Selection —
---

12.3.0-g0000 - October 4, 2024#

  • Reduce polling in scyld-nodectl status --refresh, but leverage the waitfor framework and MQTT.

  • Switch to a Unix socket to communicate between the ClusterWare backend and etcd to enable updating gRPC.

  • Add a new _bootnet attribute for customizing the name of the bootnet interface.

  • Support --selector to select nodes in slurm-scyld.setup.

  • Introduce an improved clusterware-node deployment mechanism for SONiC switches.

  • Make compute node code scripting less likely to produce a bad parent-head-node line in /etc/hosts.

  • Support creating tmpfs subdirectories in ignition for diskless STIG'd systems.

  • Cleaner handling of the client.sslverify setting.

  • Reduce the head node minimum memory check after removal of Couchbase.

  • Restrict access to the GUI to only accept secure remote connections.

  • Bump the version numbers for most Python dependencies.

  • Correct "frozen" image handling during import and refuse to delete frozen images.

  • Remove deprecated code, including code specific to el7 head nodes.

  • Add functionality for Telegraf to collect ClusterWare node attributes.

  • Change technique for converting node lists into ranges when reporting status.

  • Tighten some directory permissions.

  • Correct the _ipxe_sanboot creation during bootload installation.

  • Fix a scyld-bootctl export failure that previously required a patch.

  • Provide a mechanism for setting a realtime IO priority on etcd.

  • Make it more difficult to modify a cached version of an image unintentionally.

---

Recorded data —
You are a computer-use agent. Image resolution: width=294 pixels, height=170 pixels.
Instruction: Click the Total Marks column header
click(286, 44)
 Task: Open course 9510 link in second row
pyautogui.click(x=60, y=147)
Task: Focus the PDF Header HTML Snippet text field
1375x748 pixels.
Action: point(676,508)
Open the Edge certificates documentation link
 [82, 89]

---

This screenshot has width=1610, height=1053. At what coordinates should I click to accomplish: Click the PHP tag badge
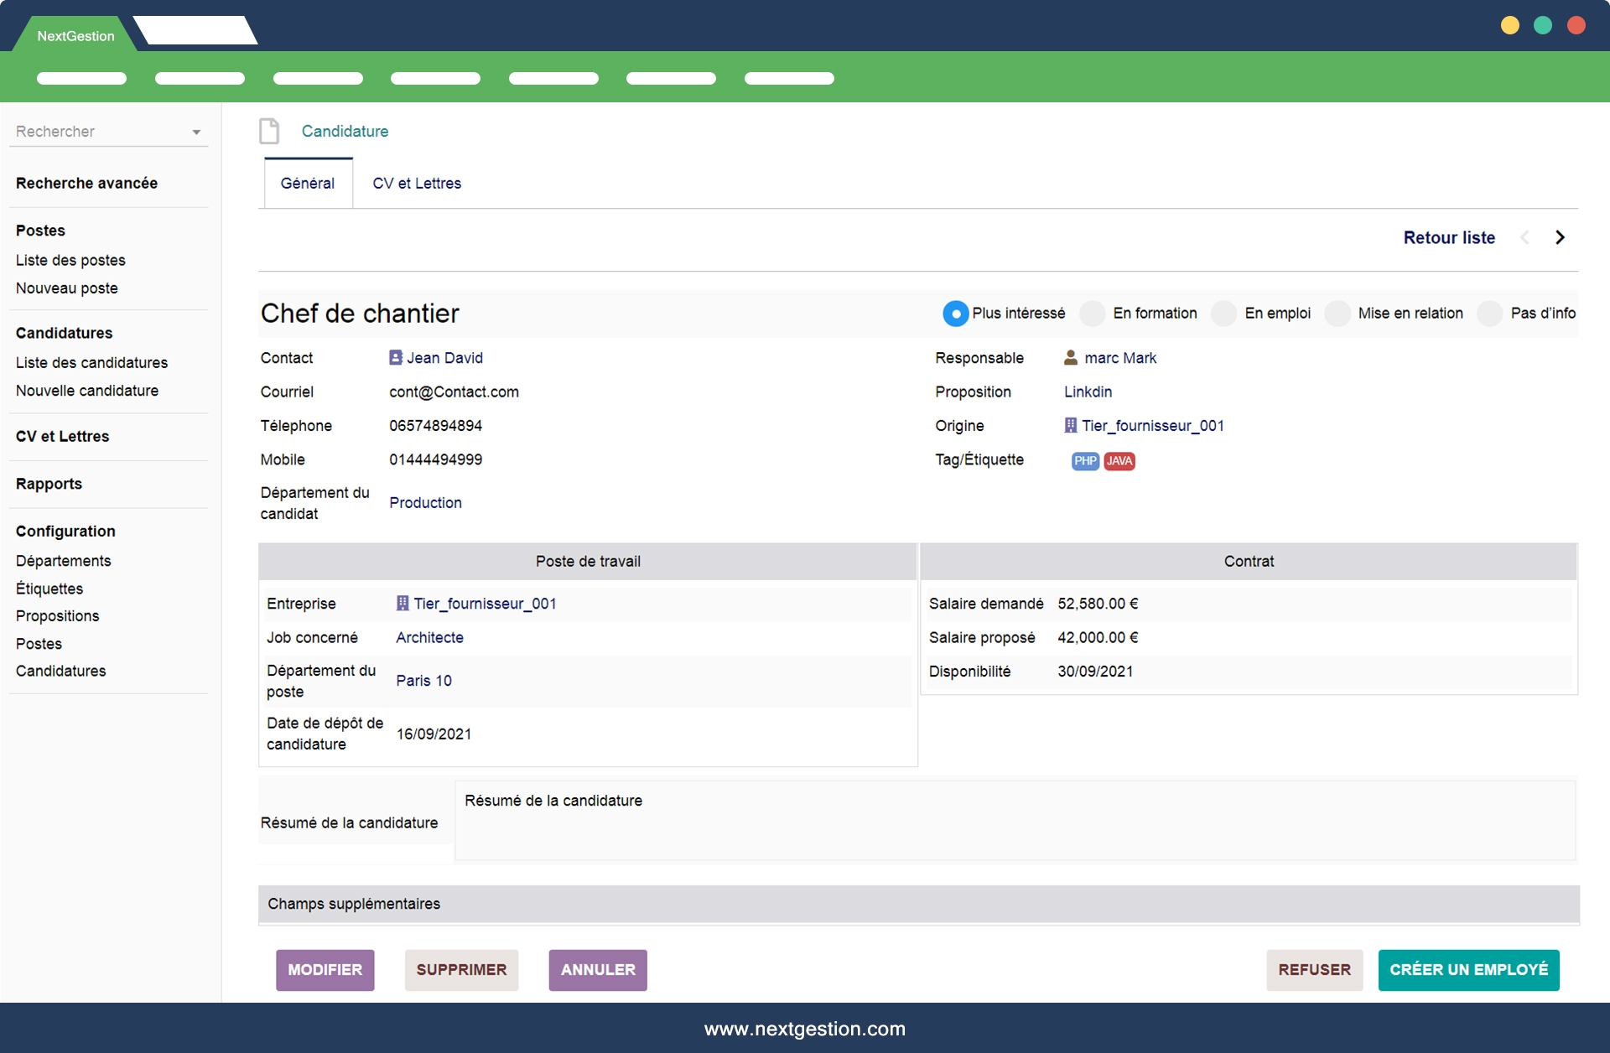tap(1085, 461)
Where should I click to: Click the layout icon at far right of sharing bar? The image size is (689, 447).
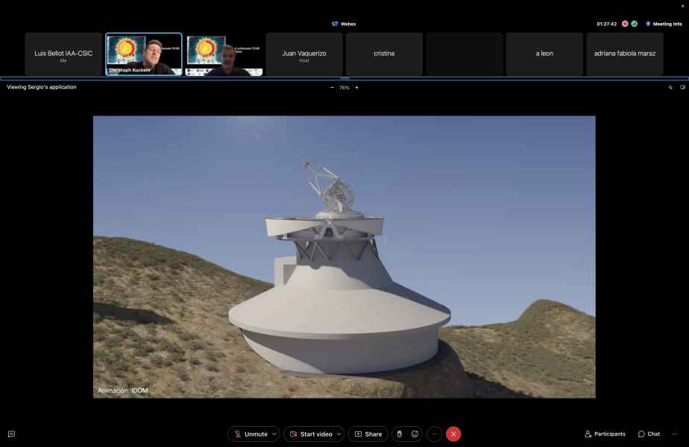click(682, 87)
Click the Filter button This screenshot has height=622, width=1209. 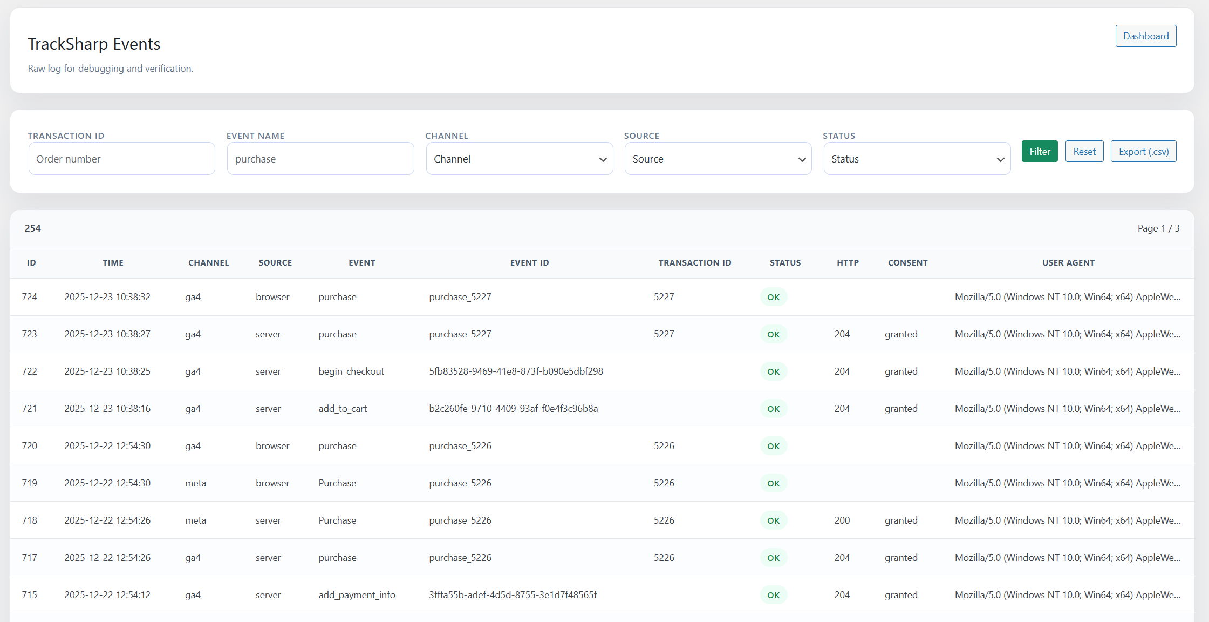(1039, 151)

---

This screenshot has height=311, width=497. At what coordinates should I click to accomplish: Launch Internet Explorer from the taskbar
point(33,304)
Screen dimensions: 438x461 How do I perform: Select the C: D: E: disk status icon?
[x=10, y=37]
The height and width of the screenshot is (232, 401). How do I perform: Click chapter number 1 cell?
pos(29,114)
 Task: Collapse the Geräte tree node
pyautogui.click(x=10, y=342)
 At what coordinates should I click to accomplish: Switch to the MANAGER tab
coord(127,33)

---

Written instruction — According to the release notes, why does the ClusterWare backend now use a Unix socket to communicate with etcd? You won't need the entries here.

Task output — The switch to a Unix socket between the ClusterWare backend and etcd was made to enable updating gRPC.